West Texas Intermediate oil futures were down 28 cents, or 0.47% to $58.92 a barrel, having risen about 7% last week on the prospects for lower production from ‘OPEC+’, which is made up of the Organization of the Petroleum Exporting Countries (OPEC) and associated producers including Russia.
Brent futures were down 21 cents, or 0.3%, at $64.18 per barrel by 0220 GMT, after gaining about 3% last week on the news that OPEC and its allies would deepen output cuts.
Monday’s sudden chill came after customs data released on Sunday showed exports from the world’s second-biggest economy in November fell 1.1% from a year earlier – a sharp reversal from expectations for a 1% rise in a Reuters poll.

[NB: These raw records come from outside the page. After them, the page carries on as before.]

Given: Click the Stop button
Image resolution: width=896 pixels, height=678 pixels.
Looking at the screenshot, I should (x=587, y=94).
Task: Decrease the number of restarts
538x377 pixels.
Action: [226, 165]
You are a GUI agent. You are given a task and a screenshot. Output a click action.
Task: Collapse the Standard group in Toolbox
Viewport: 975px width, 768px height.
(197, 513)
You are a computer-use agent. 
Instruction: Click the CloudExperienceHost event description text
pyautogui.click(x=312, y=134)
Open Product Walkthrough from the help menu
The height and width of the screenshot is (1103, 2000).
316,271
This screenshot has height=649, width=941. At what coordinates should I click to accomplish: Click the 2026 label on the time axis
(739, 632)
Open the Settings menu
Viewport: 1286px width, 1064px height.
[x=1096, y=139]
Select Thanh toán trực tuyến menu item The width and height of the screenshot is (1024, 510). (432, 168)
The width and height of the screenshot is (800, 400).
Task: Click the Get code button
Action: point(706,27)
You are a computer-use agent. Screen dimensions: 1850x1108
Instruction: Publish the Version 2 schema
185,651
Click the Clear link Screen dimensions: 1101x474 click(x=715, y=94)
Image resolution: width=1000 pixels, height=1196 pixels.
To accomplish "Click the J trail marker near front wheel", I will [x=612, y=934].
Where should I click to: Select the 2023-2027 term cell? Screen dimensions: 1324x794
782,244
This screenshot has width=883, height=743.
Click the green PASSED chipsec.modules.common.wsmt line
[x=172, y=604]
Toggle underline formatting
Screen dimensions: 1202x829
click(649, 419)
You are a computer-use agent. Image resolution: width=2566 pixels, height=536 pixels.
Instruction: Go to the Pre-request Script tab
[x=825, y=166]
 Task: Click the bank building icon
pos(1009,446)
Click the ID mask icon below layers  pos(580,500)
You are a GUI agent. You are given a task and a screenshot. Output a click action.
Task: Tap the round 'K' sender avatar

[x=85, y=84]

The weak start to the week came despite data showing China’s crude imports jumped to a record, revealing just how deep jitters are embedded in the market over the U.S.-China trade row that has stymied global growth and oil demand.
The sagging export data is “a casualty again of the protracted trade war,” said Stephen Innes chief Asia market strategist at AxiTrader.
Washington and Beijing have been trying to agree a trade deal that will end tit-for-tat tariffs, but talks have dragged on for months as they wrangle over key details.
Monday’s declines also went against signs on Friday that China was easing its stance on resolving its trade dispute with the United States, confirming on Friday that it was waiving import tariffs for some soybean and pork shipments.
The price drops also put an end to a strong run in previous sessions fuelled by hopes for the OPEC+ production curb deal.
On Friday, those producers agreed to deepen their output cuts from 1.2 million barrels per day (bpd) to 1.7 million bpd, representing about 1.7% of global production.
“What made the announcement constructive … was the fact that Saudi Arabia said it will produce around 400,000 bpd below its new quota level,” ING Economics said in a note.
“This would effectively take OPEC+ cuts to 2.1 million bpd,” ING said.
Still, U.S. production has surged since the OPEC+ cuts were first introduced in 2017 in an attempt to drain a supply glut that had long weighed on prices. American output has risen even as the drill count has fallen, reflecting more efficient well extraction.
Energy services firm Baker Hughes said in its closely watched weekly drilling report on Friday that the U.S. drill count fell in the week to Dec. 6 – a seventh week of decline.
Drilling companies cut five oil rigs, leaving a total of 661, the lowest since April 2017.